What Headless Technology Can Mean for Developers

By definition, headless technology is storing, managing, and delivering a variety of content on a website, but without frontend delivery. For web developers, a headless approach offers flexibility when building visual components for backend data. In this online era, when you can consume information on anything from a mobile device to a refrigerator door, this is highly valuable.

Without the frontend system in place to dictate how the content is presented and where it’s hosted, web developers are empowered to separate content creation from the presentation and to build and customize client-facing elements in their own way.

The Internet of Things and the devices we use to access it are constantly evolving. Smartphones, watches, and even computers are guaranteed to see significant UX design change in the next five to ten years. Adopting a headless solution can be seen as “future-proofing” since the essential backend is kept in place while the frontend can be thrown out and redone.

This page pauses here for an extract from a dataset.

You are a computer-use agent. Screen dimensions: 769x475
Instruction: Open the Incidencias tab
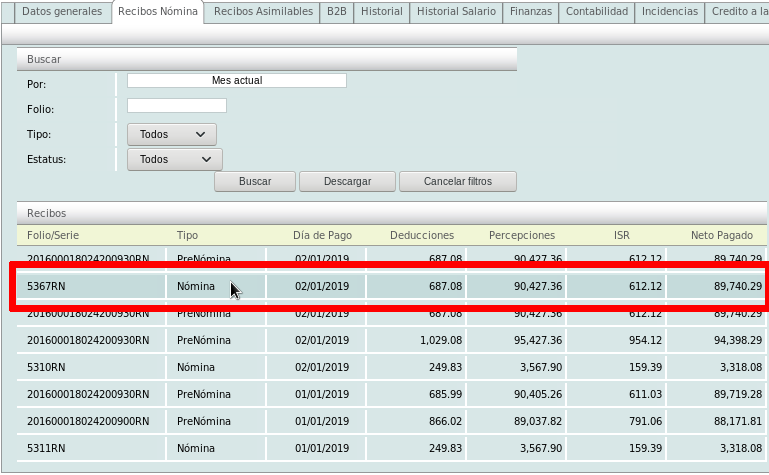tap(670, 12)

“Headless enables developers to uncouple the frontend and backend of a site,” said Cohen, “so they can have the flexibility to build performant, dynamic user experiences. It enables developers to use modern frameworks and development tools apart from the core CMS, and take advantage of the fact that nearly all SaaS services nowadays have APIs.”

A New Way to Design

With countless frameworks and templates available for use in the WordPress ecosystem, new contenders have to bring something special to the table. Cohen claimed that Atlas’s two major differentiators are that it is “a complete headless solution (offering a platform for both the CMS and the decoupled front-end) and it’s the most performant solution in the market.” He said that “Atlas provides all of these pieces of a headless project, but already connected, from a single vendor, with one company to call for support and pricing.”

Because Atlas controls all the layers, he continued, “it is the only headless solution where the frontend and backend work in harmony to deliver features that aren’t possible when other solutions are sold separately and not bundled together.”

As for Cohen’s claim that WP Engine is the most performant headless solution, he says this is “because it leverages WP Engine’s existing CDN (which is the fastest among WordPress platforms according to Google’s Chrome Real User Experience report), and provides the fastest, most scalable content API between the frontend and WordPress, unlike any other solution.”

Faust.js and Blueprints

Contributing to the development community in an educational way is a part of WP Engine’s values, according to Cohen. Atlas was released to the public with Faust.js, a JavaScript framework geared towards frontend application building for headless WordPress websites.

Additionally, Atlas comes with the choice of an Atlas Sandbox account, a free environment where you can learn and play with all of Atlas’ features. Cohen commented, “Our sandbox accounts are a living example of the “give first, get later” rule. That is, we want to genuinely help people become headless WordPress developers, so we provide a free sandbox account that doesn’t expire, with pre-made sites to get started with, and tons of educational material.”

Furthermore, Atlas offers “Blueprints”, which are more complex than the average WordPress template. Blueprints are React-based frontend websites that contain pre-installed plugins for headless WordPress publishing.

“Blueprints are complete, working, headless WordPress sites containing frontend code, data models, data, and plugins that are rapidly deployed, so developers can start learning how to put together their projects by looking at a working site,” said Cohen. “They could use the Blueprint as a base for their project or just to learn and tinker. As we all know, it’s far easier to “edit” than to “write,” easier to modify something that’s working than to create something starting with a blank sheet of paper (or an empty IDE).”

Conclusion

Headless won’t replace the traditional WordPress CMS system any time soon, but its usage is ramping up. “The internet is an enormous space,” commented Cohen, “with room for many kinds of technology with a range of trade-offs. A traditional CMS will still be the right choice for millions of websites, as it is today, even if ten years from now there are also millions of headless sites.”